On ne saurait trop admirer l’énergie, l’esprit de décision, la fécondité de ressources que sut déployer Agathocle dans le cours de cette mémorable campagne. Que manqua-t-il au tyran sicilien pour devenir le rival d’Alexandre ? Il lui manqua probablement d’être né sur le trône. On ne tient peut-être pas assez compte aux hommes qui n’ont dû leur élévation qu’à eux-mêmes des difficultés qui ont entouré leurs premiers pas et qui les suivent jusque dans leur grandeur. « Si j’avais été mon petit-fils ! » disait Napoléon parvenu au faîte de sa puissance.
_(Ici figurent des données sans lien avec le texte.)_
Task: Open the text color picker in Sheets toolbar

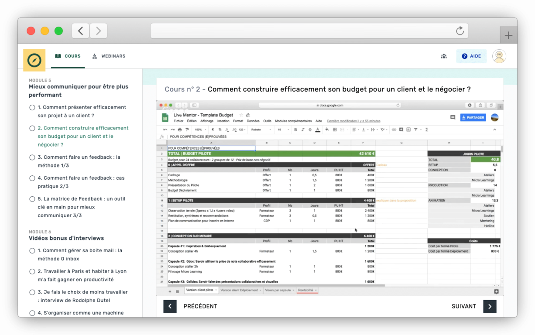Action: tap(318, 130)
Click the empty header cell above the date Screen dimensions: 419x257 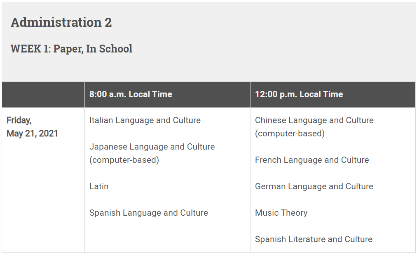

Mais eût-il, dans ce cas, été Napoléon ? Nourri dans la pourpre, il aurait probablement possédé d’autres vertus ; il n’aurait pas eu celles que donne aux âmes bien trempées l’habitude de la lutte acquise dès le bas âge. Le centaure Chiron a fait l’éducation d’Achille ; les temps troublés font l’éducation des César, des Cromwell et des Bonaparte. Plus d’un germe alors peut périr étouffé ; la tige qui parvient à se dégager de la végétation touffue sous laquelle ont succombé les plantes plus délicates, montre par cet effort même qu’elle est faite pour étendre au loin son ombrage. Ne lui demandez pas la majesté sereine de l’arbre dont un air pur caressa, au sortir de terre, les bourgeons naissans. Entravée dans son premier essor, la sève puissante qui bout sous la rugueuse écorce, ne cessera jamais d’avoir des transports indociles. Vous verrez grandir d’un élan sublime le maître impérieux de la forêt, vous n’aurez pas le protecteur séculaire et patriarcal de la pelouse. Au pied d’un de ces chênes se tordront les vipères, — c’est déjà quelque chose, — sous l’ombre de l’autre, auraient dormi avec confiance et sécurité les petits enfans.

Tous les peuples ont connu ces heures d’épreuve et de deuil où. la tradition brusquement s’interrompt ; tous ont eu à pleurer quelque duc de Bourgogne ou quelque futur Marcellus :

Nimium vobis Romana propago
Visa potens, superi, propria hæc si dona fuissent.